Alister's occupation with Mercy, however, was far from absorption; the moment Ian was gone, he increased his attention to his mother, feeling she had but him. But his mother was not quite the same to him now. At times she was even more tender; at other times she seemed to hold him away from her, as one with whom she was not in sympathy. The fear awoke in him that she might so speak to some one of the Palmers as to raise an insuperable barrier between the families; and this fear made him resolve to come at once to an understanding with Mercy. The resulting difficulties might be great; he felt keenly the possible alternative of his loss of Mercy, or Mercy's loss of her family; but the fact that he loved her gave him a right to tell her so, and made it his duty to lay before her the probability of an obstacle. That his mother did not like the alliance had to be braved, for a man must leave father and mother and cleave to his wife--a saying commonly by male presumption inverted. Mercy's love he believed such that she would, without a thought, leave the luxury of her father's house for the mere plenty of his. That it would not be to descend but to rise in the true social scale he would leave her to discover. Had he known what Mr. Palmer was, and how his money had been made, he would neither have sought nor accepted his acquaintance, and it would no more have been possible to fall in love with one of his family than to covet one of his fine horses. But that which might, could, would, or should have been, affected in no way that which was. He had entered in ignorance, by the will of God, into certain relations with "the young woman," as his mother called her, and those relations had to be followed to their natural and righteous end.

Talking together over possibilities, Mr. Peregrine Palmer had agreed with his wife that, Mercy being so far from a beauty, it might not be such a bad match, would not at least be one to be ashamed of, if she did marry the impoverished chief of a highland clan with a baronetcy in his pocket. Having bought the land cheap, he could afford to let a part, perhaps even the whole of it, go back with his daughter, thus restoring to its former position an ancient and honourable family. The husband of his younger daughter would then be head of one of the very few highland families yet in possession of their ancestral acres--a distinction he would owe to Peregrine Palmer! It was a pleasant thought to the kindly, consequential, common little man. Mrs. Palmer, therefore, when the chief called upon her, received him with more than her previous cordiality.

His mother would have been glad to see him return from his call somewhat dejected; he entered so radiant and handsome, that her heart sank within her.

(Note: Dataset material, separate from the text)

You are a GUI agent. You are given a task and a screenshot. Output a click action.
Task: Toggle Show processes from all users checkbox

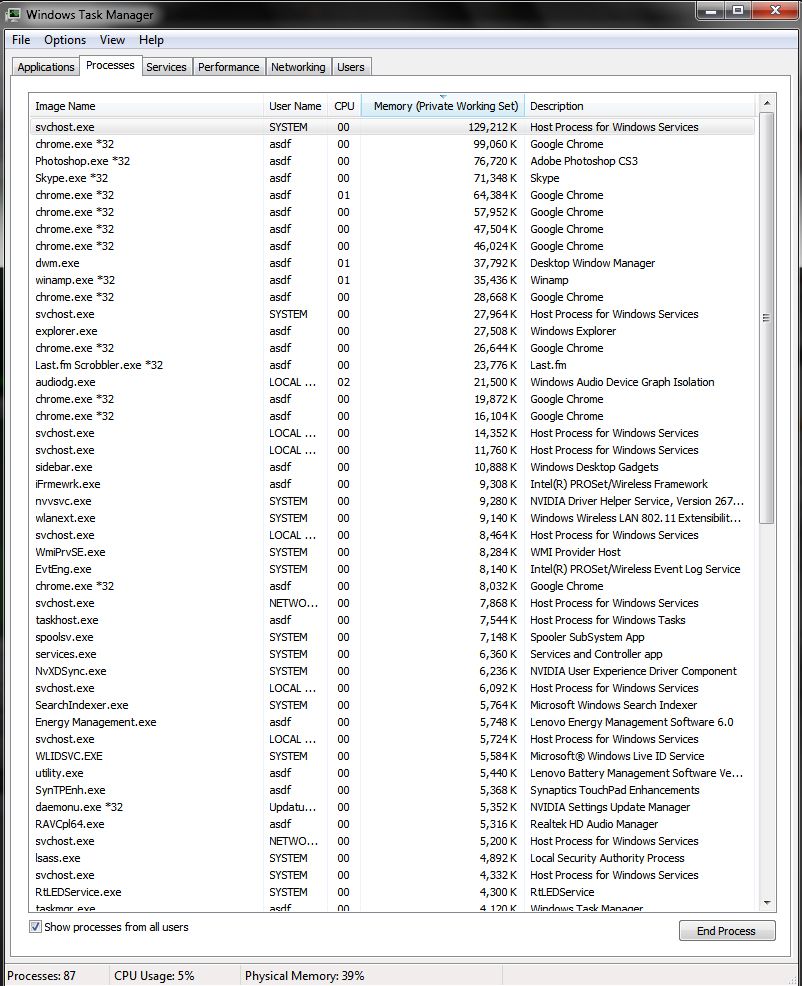point(36,927)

Was she actually on the point of being allied through the child of her bosom to a distiller and brewer--a man who had grown rich on the ruin of thousands of his fellow countrymen? To what depths might not the most ancient family sink! For any poverty, she said to herself, she was prepared--but how was she to endure disgrace! Alas for the clan, whose history was about to cease--smothered in the defiling garment of ill-gotten wealth! Miserable, humiliating close to ancient story! She had no doubt as to her son's intention, although he had said nothing; she KNEW that his refusal of dower would be his plea in justification; but would that deliver them from the degrading approval of the world? How many, if they ever heard of it, would believe that the poor, high-souled Macruadh declined to receive a single hundred from his father-in-law's affluence! That he took his daughter poor as she was born--his one stipulation that she should be clean from her father's mud! For one to whom there would even be a chance of stating the truth of the matter, a hundred would say, "That's your plan! The only salvation for your shattered houses! Point them up well with the bird-lime of the brewer, the quack, or the money-lender, and they'll last till doom'sday!"

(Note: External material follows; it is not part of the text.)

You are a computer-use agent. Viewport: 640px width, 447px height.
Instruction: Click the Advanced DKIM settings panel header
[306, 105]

Thus bitterly spoke the mother. She brooded and scorned, raged inwardly, and took to herself dishonour, until evidently she was wasting. The chief's heart was troubled; could it be that she doubted his strength to resist temptation? He must make haste and have the whole thing settled! And first of all speak definitely to Mercy on the matter!

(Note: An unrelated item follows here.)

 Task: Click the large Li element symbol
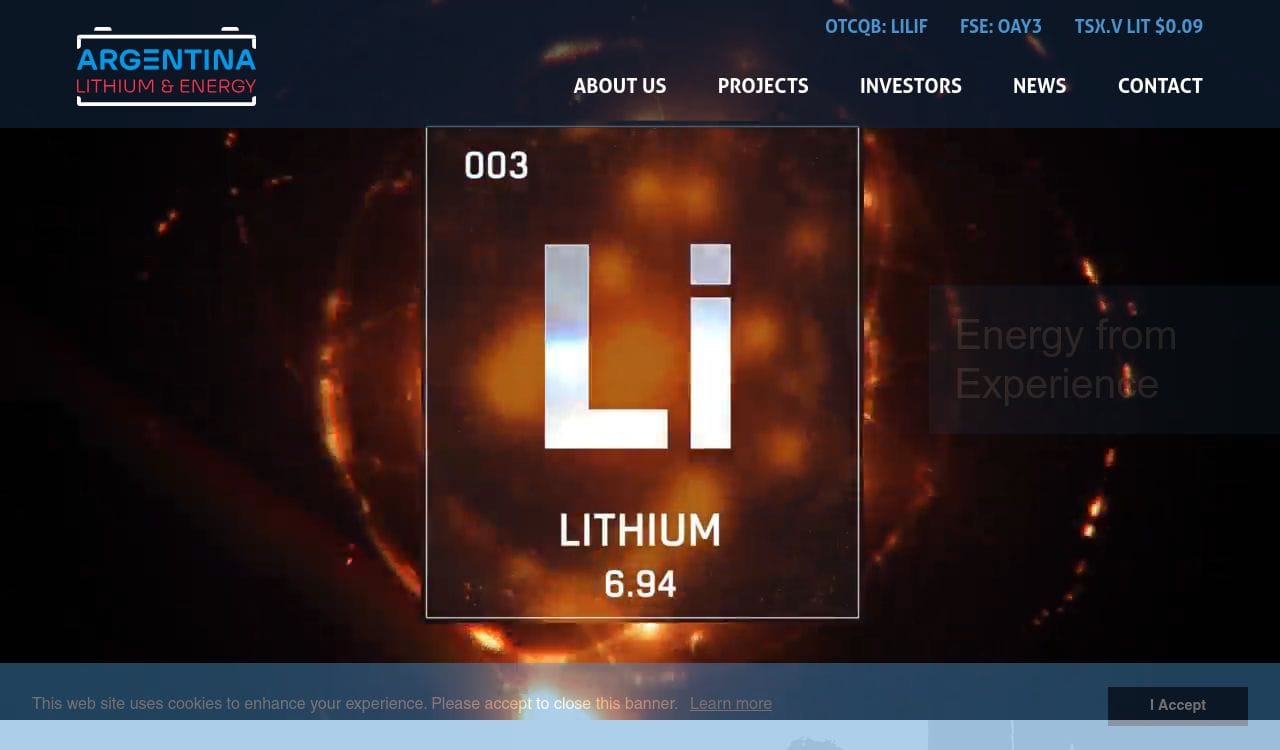coord(637,346)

He had appointed to meet her the same evening, and went long before the hour to watch for her appearing. He climbed the hill, and lay down in the heather whence he could see the door of the New House, and Mercy the moment she should come out of it. He lay there till the sun was down, and the stars began to appear. At length--and even then it was many minutes to the time--he saw the door open, and Mercy walk slowly to the gate. He rose and went down the hill. She saw him, watched him descending, and the moment he reached the road, went to meet him. They walked slowly down the road, without a word spoken, until they felt themselves alone.

"You look so lovely!" said the chief.

"In the twilight, I suppose!" said Mercy.

"Perhaps; you are a creature of the twilight, or the night rather, with your great black eyes!"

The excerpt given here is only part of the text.